### GIVEN TASK
Repeat the lines of the material from the one containing "You are a computer-use" through the one containing "click(975, 65)", inclusive, and leave out the pictures.

### PROVIDED RECORDS
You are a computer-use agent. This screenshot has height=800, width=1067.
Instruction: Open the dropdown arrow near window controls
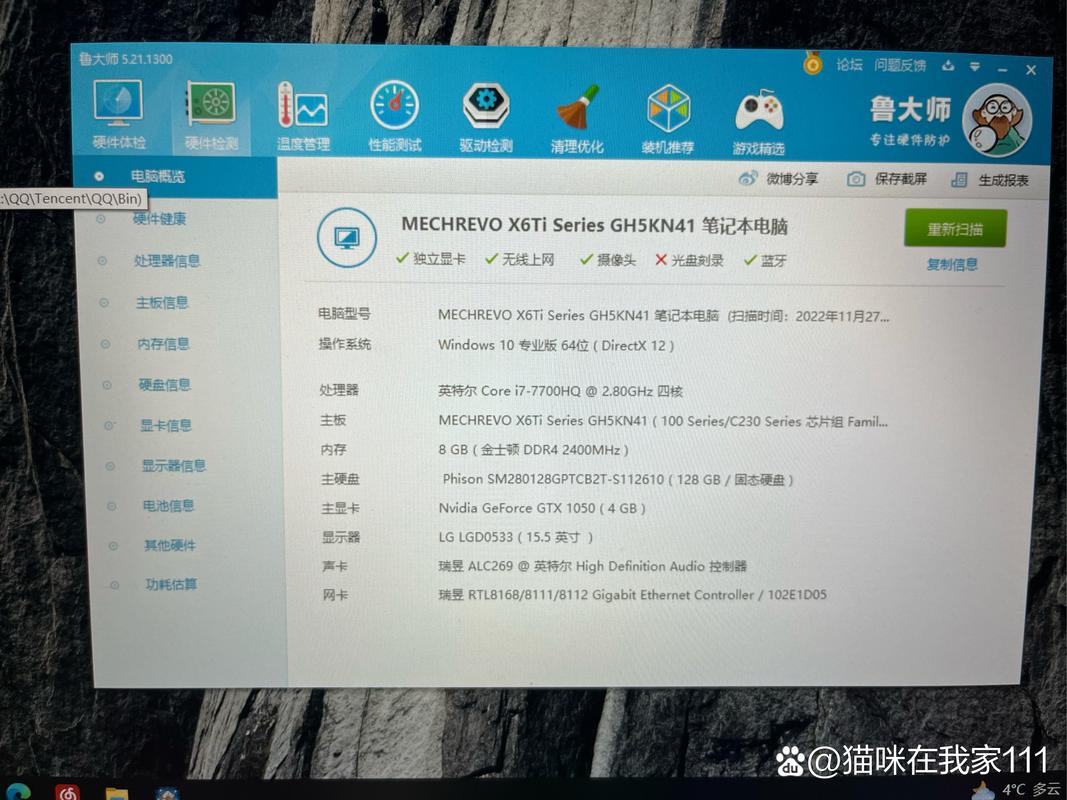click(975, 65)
* * *
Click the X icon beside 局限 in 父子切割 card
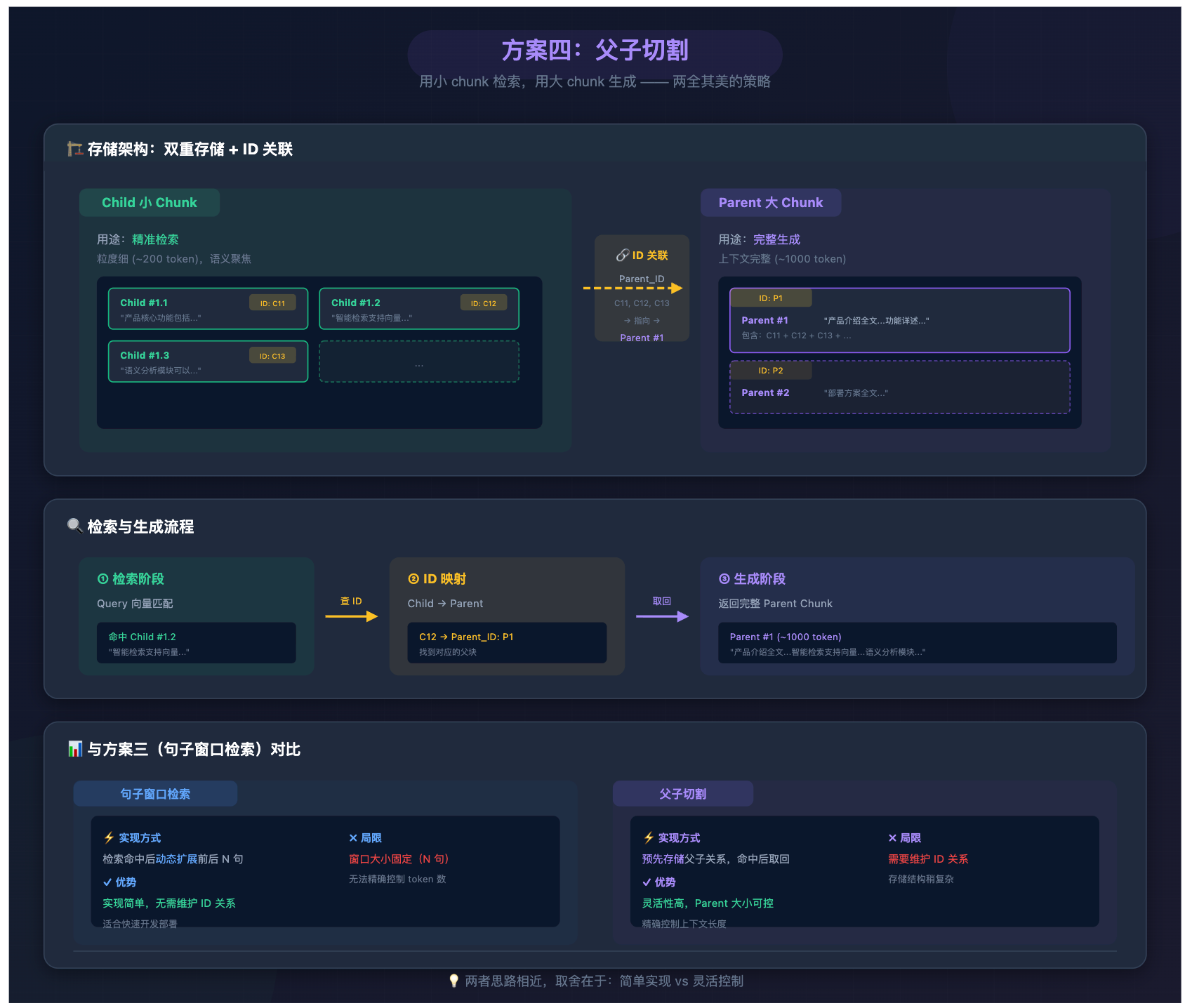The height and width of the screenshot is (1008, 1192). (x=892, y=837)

### FULL RESPONSE
You are a computer-use agent. This screenshot has height=800, width=1067.
Instruction: Open the dropdown arrow near window controls
click(975, 65)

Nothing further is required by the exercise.